Declining Bees and Revisiting Home

I found this poem and photo some time ago and it resurfaced today, a memory from the midwestern home where I grew up. Readers of my blog and those who know me may have even seen a version of this a number of years back. 

Today, as publication edges nearer, I recall more clearly the images that I re-encounter when I answer interview questions of my own making and discuss matters of revisiting trauma, of wounded healers, of life today for so many survivors. 

Seemingly unrelated topics like the declining bee population across the globe come to my mind because I’m reading Helen Jukes’ amazing book, A Honeybee Heart Has Five Openingsand her admonition that saving bees isn’t done by adding and caring for more bee hives. It’s done by caring for the world the bees depend on—the wildflower pastures, the meadows and grasslands and prairies and woodlands that are being lost to corporate agriculture and “urban sprawl.”  Our heartlessness. Our habitat fragmentation.

My whole self fragmented in my early life. There are so many others like me. Fixing the house is only the beginning of fixing the world that supports us.
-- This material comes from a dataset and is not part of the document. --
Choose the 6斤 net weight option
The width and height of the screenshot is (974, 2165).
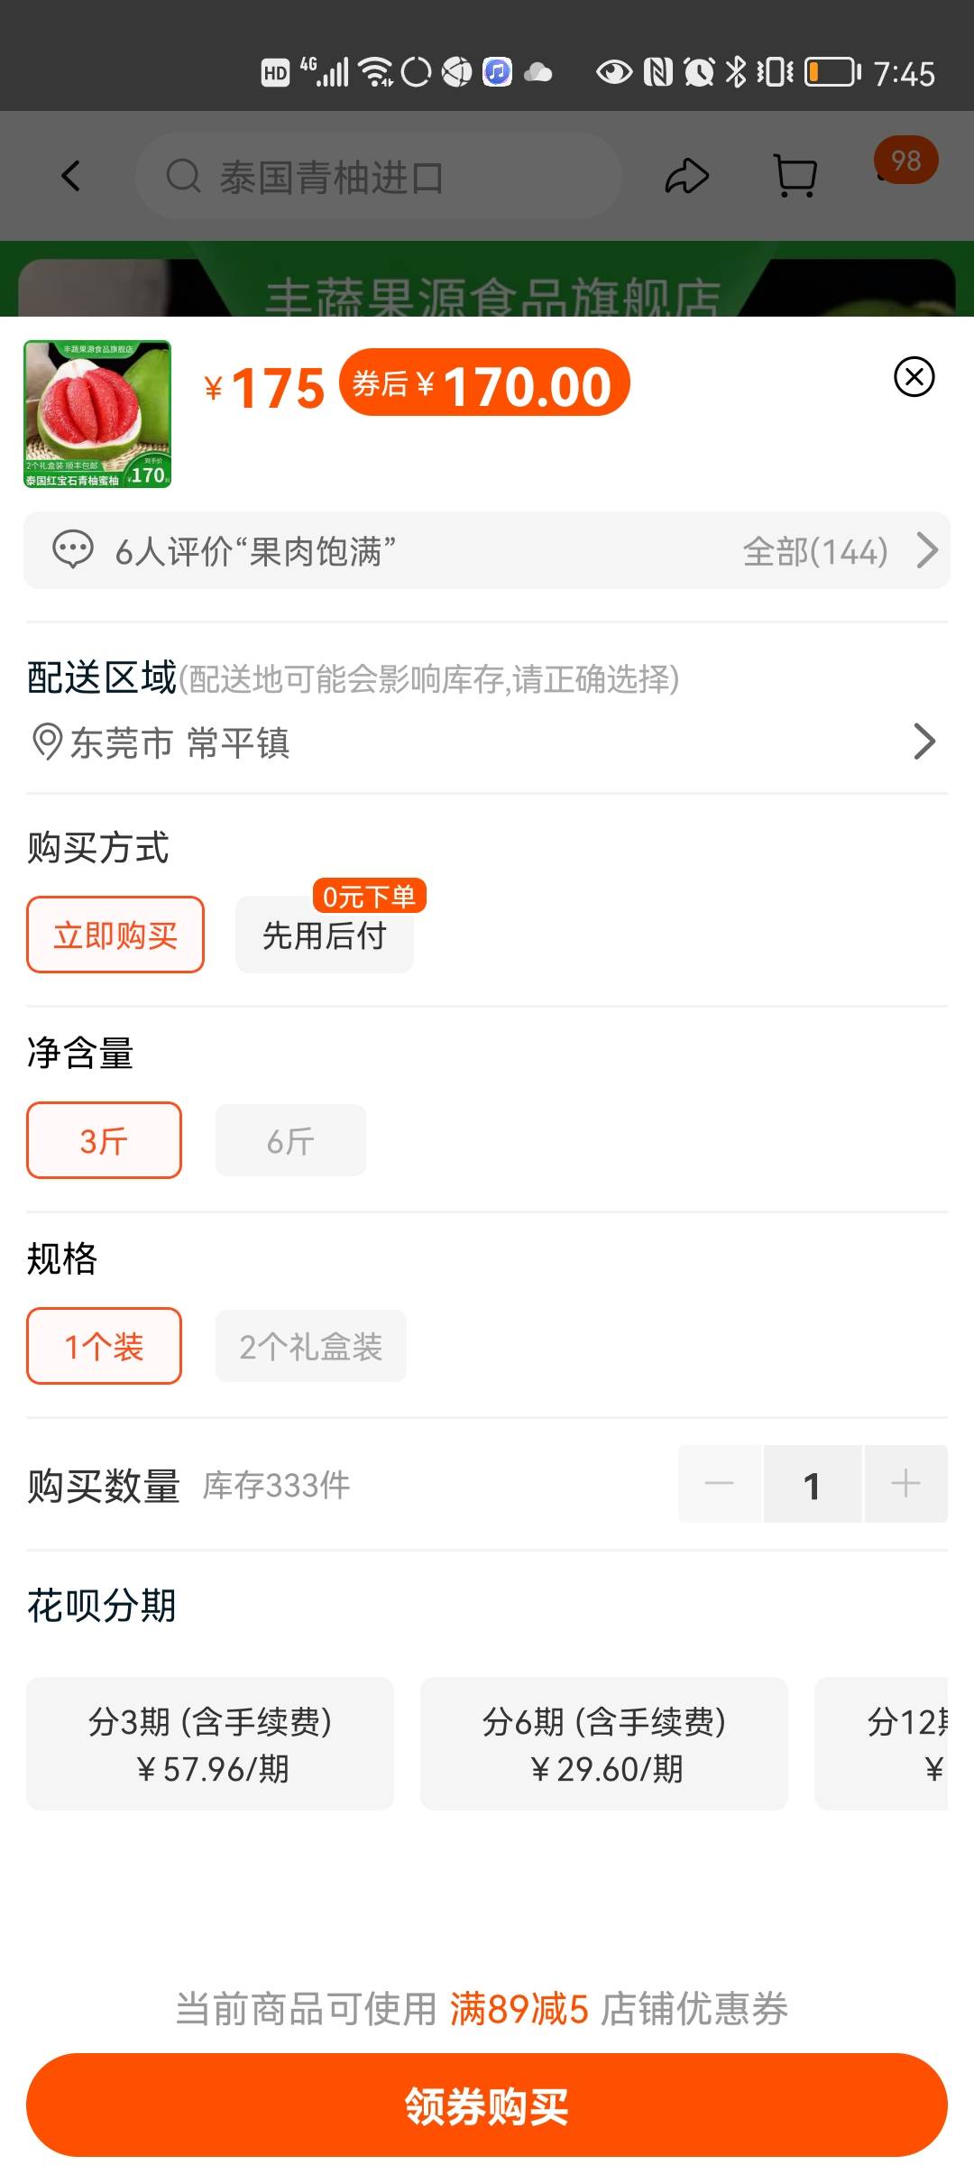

Revisiting Home After Fifty Years

The porch is gone, and the sloping screen
door. The peeling clapboards look like
siding and the roof is new. Insects flew
right in the torn screen door. Even the cat
found entry. It was a broken place. Muffled

sounds from the house faded away under
the porch. It was quiet. In my refuge, 
a child's cave, the dirt seemed sifted, soft
as talcum, as a kiss. Hazy particles swam

unfiltered through shadows in dusty clouds
and held me. The porch is gone, also the screen 
and the house no longer cries for paint. May it
please be better in this new unbroken place.